窓辺の小太郎

野付半島の渡り鳥や動植物の生き生きした「瞬間の美」を目指します。

エゾジカ・袋角から戦闘角へ

2019-09-09 15:38:19 | エゾジカの四季

ススキの花が終わり、白くなった穂が西日に輝きます。すっかり秋の気配が充満して

きました。エゾジカのオスの角が成熟してきています。

おばんです。小太郎でごじゃります。

         ◆  エゾジカ・袋角から戦闘角へ  ◆

春からマツタケのような膨らみを持って耳の前、内側に出た角芽はどんどん成長し

見事な角になってきました。初めはビロードのように柔らかで、艶々し、色気を感じ

させるふっくらした角でした。

袋角と言われ、触ると液体が入っているような不思議な錯覚を味わえます。熱く、どく

どくした勢いを手を通して感じたことがあります。柔らかく厚い皮膚の下から血管の

動悸がすごかった。

春先のシラカバが根から水分を吸い上げる勢いとみなぎる力を感じさせるのに似ています。

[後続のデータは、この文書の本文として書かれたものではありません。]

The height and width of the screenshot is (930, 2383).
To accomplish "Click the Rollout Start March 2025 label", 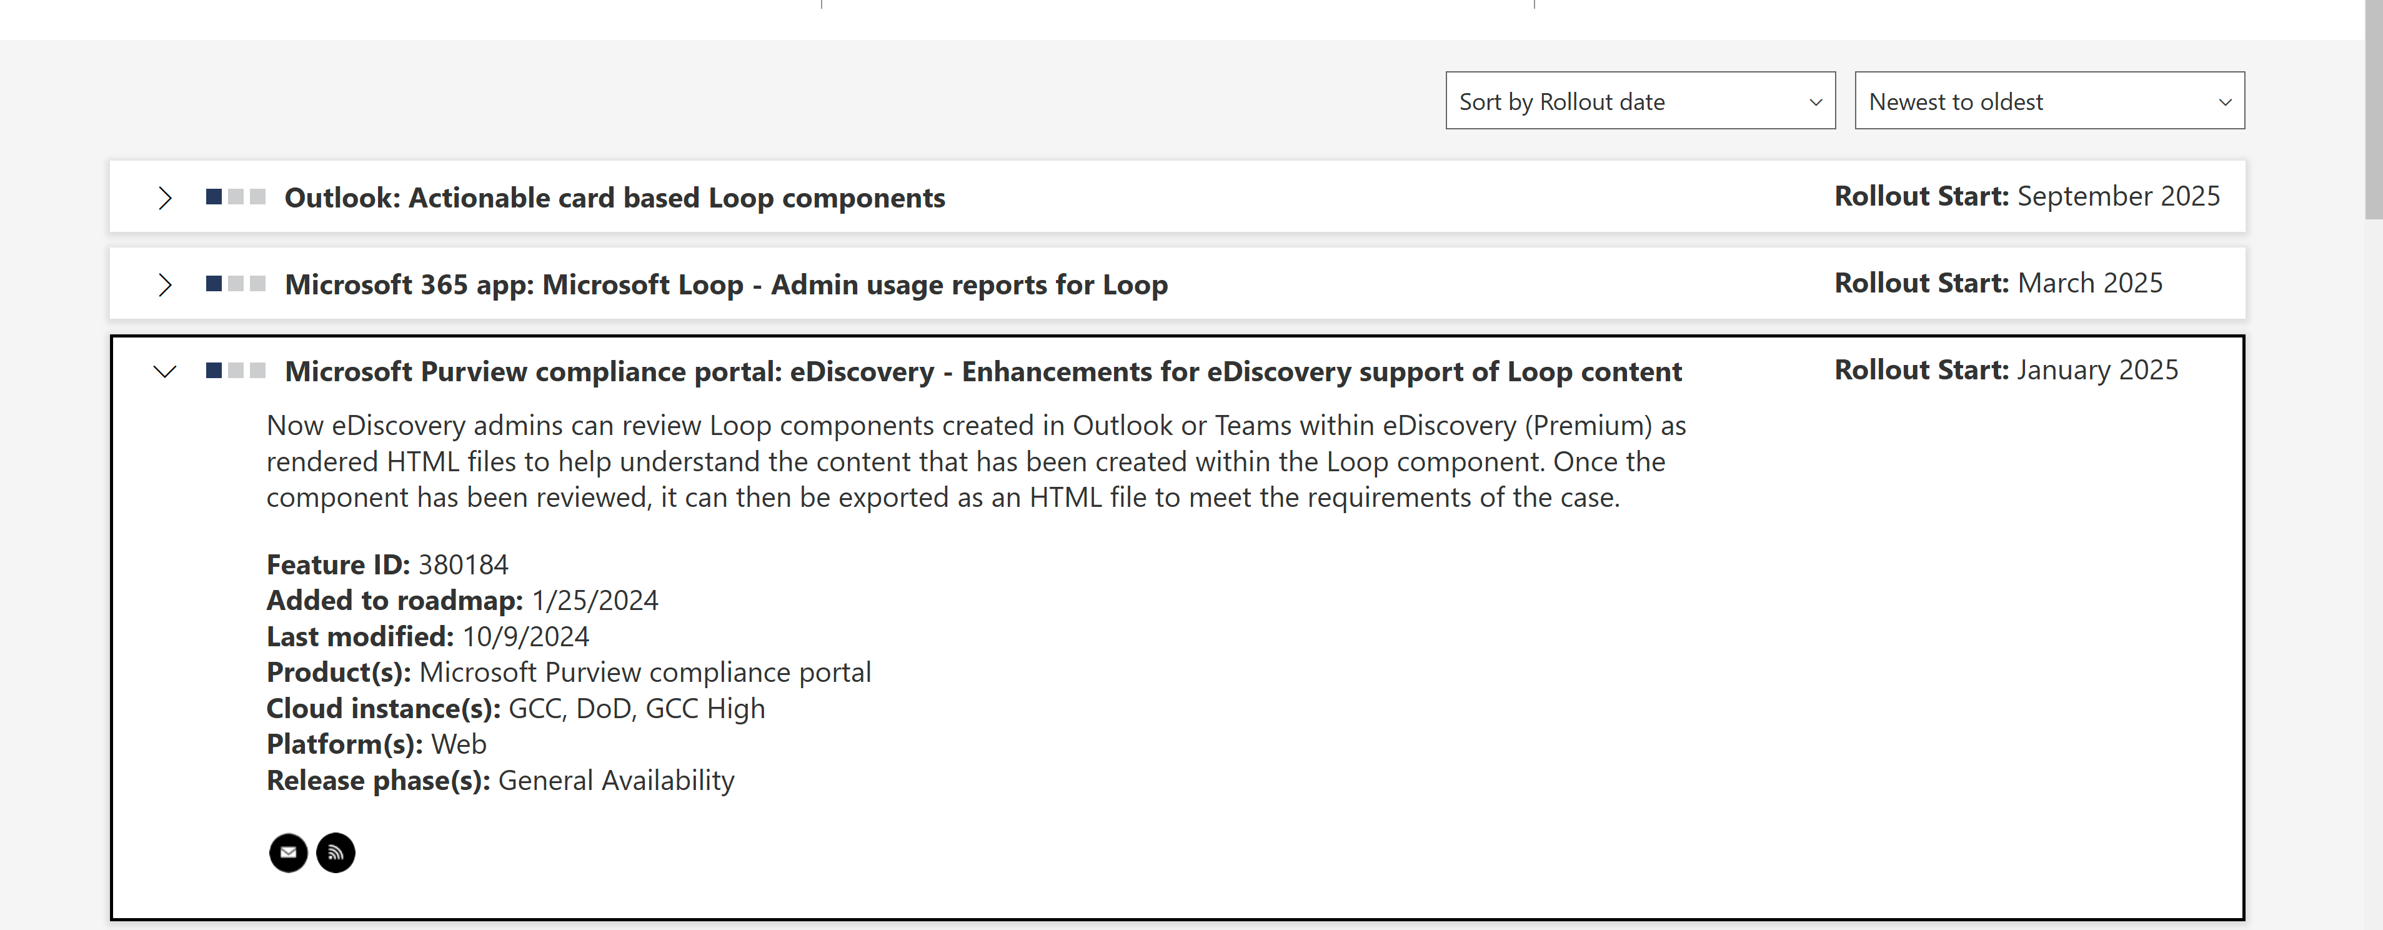I will coord(1998,283).
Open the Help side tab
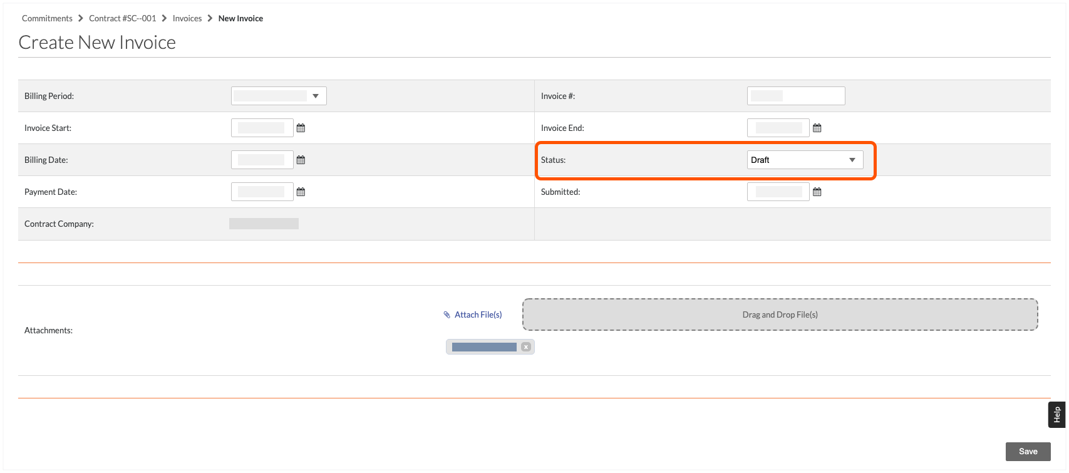1069x473 pixels. 1056,415
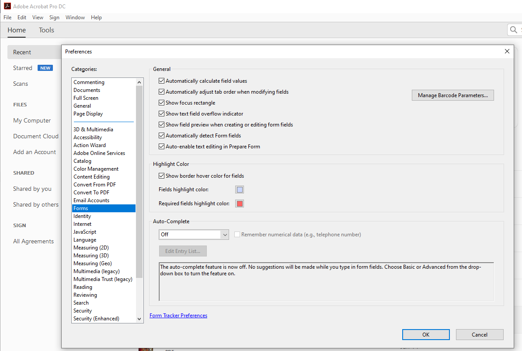
Task: Uncheck Auto-enable text editing in Prepare Form
Action: (161, 146)
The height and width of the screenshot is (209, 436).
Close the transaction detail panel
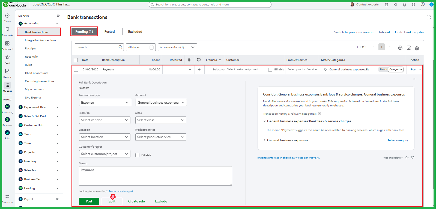click(x=414, y=79)
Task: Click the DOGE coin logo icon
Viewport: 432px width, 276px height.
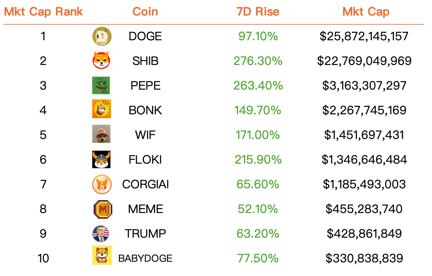Action: click(102, 36)
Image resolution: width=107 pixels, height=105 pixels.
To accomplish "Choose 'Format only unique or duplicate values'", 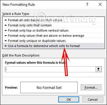I will (x=54, y=40).
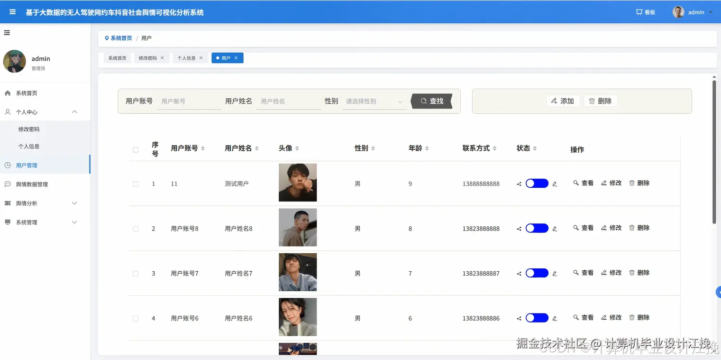Check the checkbox for 用户账号8's row
This screenshot has width=721, height=360.
tap(136, 229)
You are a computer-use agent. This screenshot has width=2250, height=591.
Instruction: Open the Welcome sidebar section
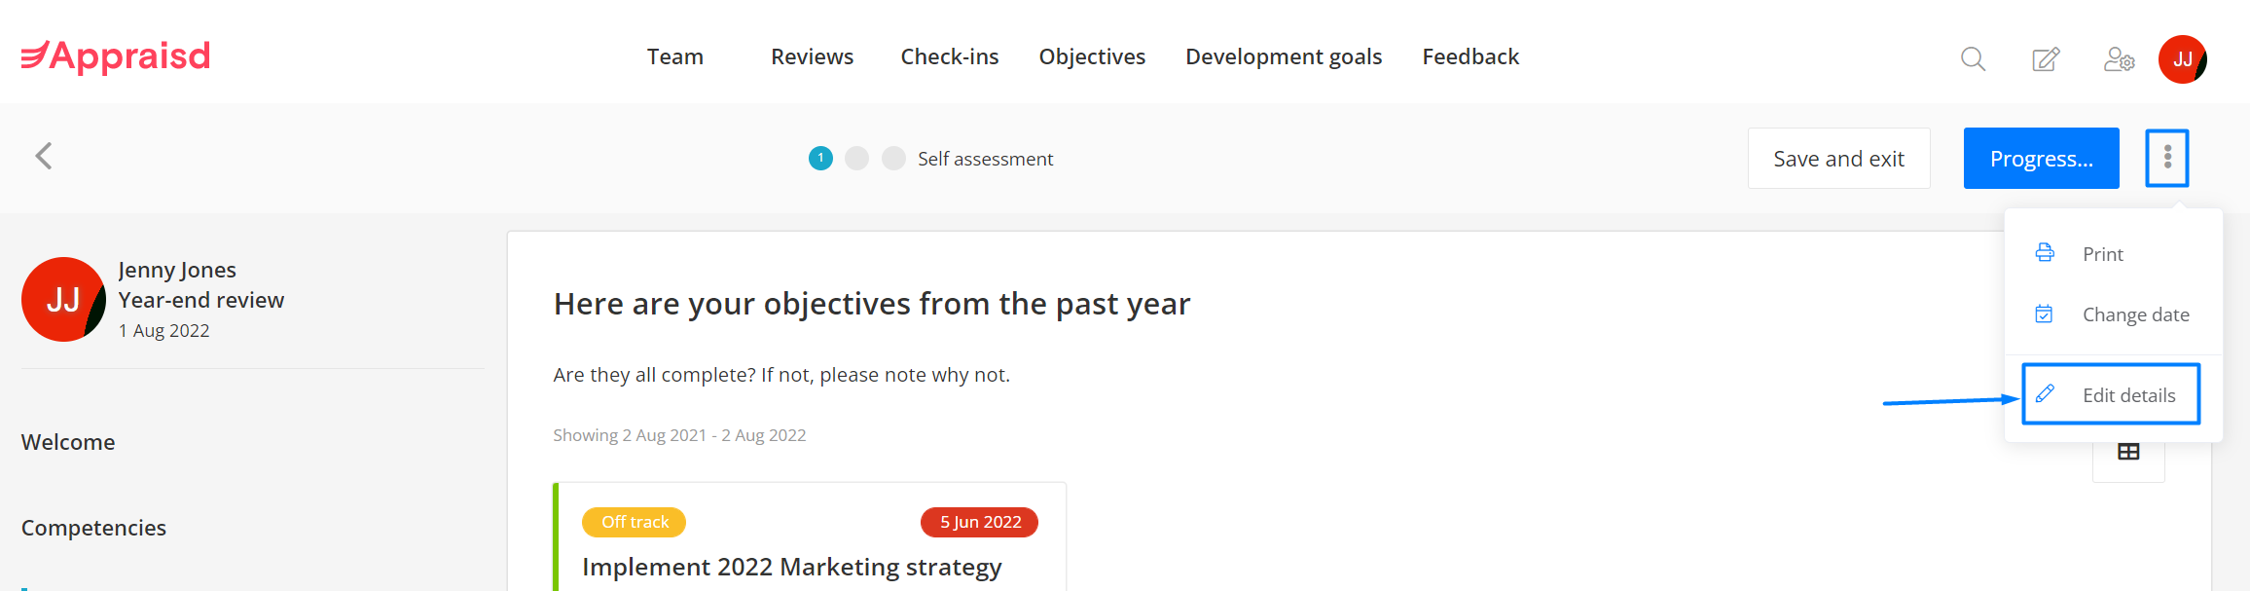(x=68, y=442)
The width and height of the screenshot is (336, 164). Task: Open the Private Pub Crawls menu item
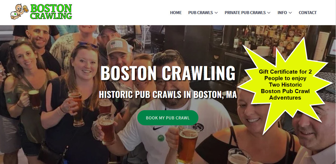click(245, 13)
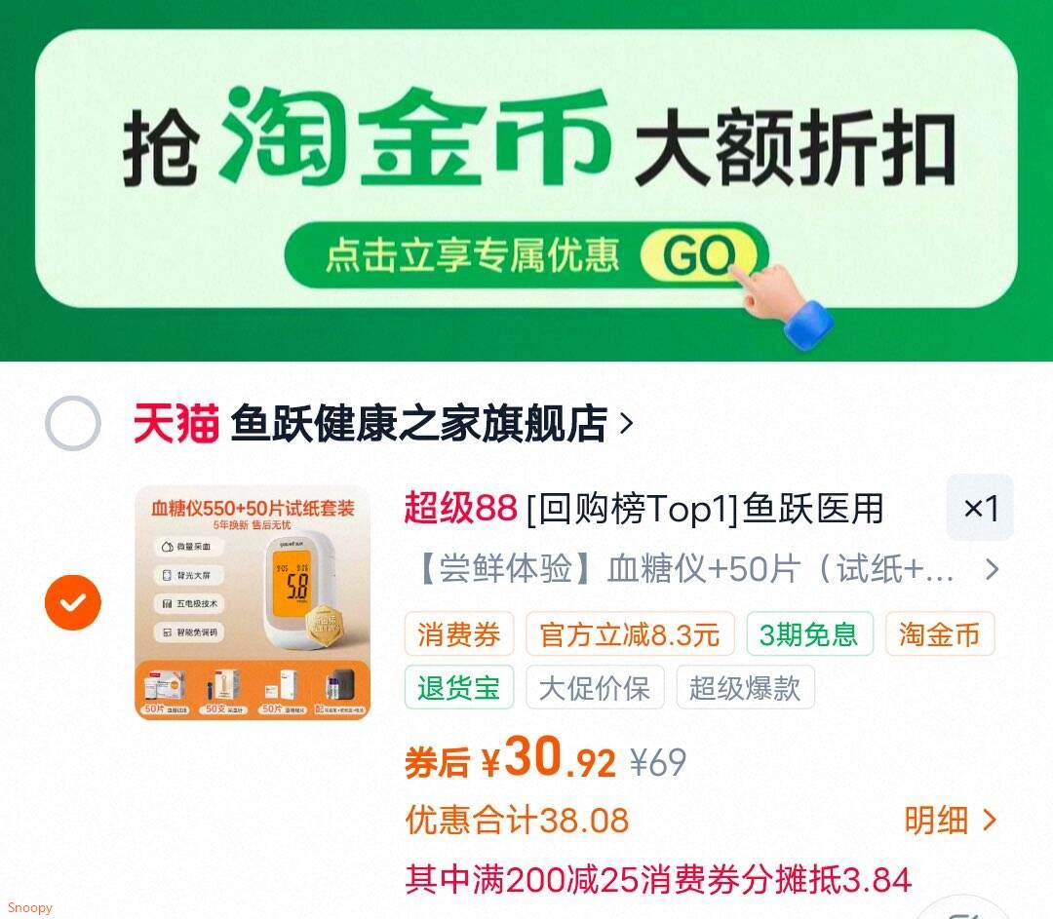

3カ月以上たった今、角は長く伸び、股を出し、三股四尖のガッチリとした角に成長し

ました。ふわふわだった角皮膚は中で成長した本角に密着し、中の血管だけが浮き出でて

います。

血管も細くなり、硬化して、蔓がへばりついているようです。袋に入れ、真空ポンプ

で空気を取り出すと中に入っていたものの形がはっきり浮き上がってくる、そんな感じ

の角になっています。成熟した角になり、もうすぐ皮が剥離してきます。

出会ったシカはまだ4歳になったばかりのオス。角の広がり方は狭く、先の方の伸びが

少ないのです。まだ先の方には薄っすらと毛が残っています。

オスの群れからでたはぐれジカ。右耳にケンカして切れたV字の切れ込みが入っています。

研鑽摘んでやがて大ボスの道を歩くようになる猛者になる候補です。

のんびりと水辺で草を食んでしました。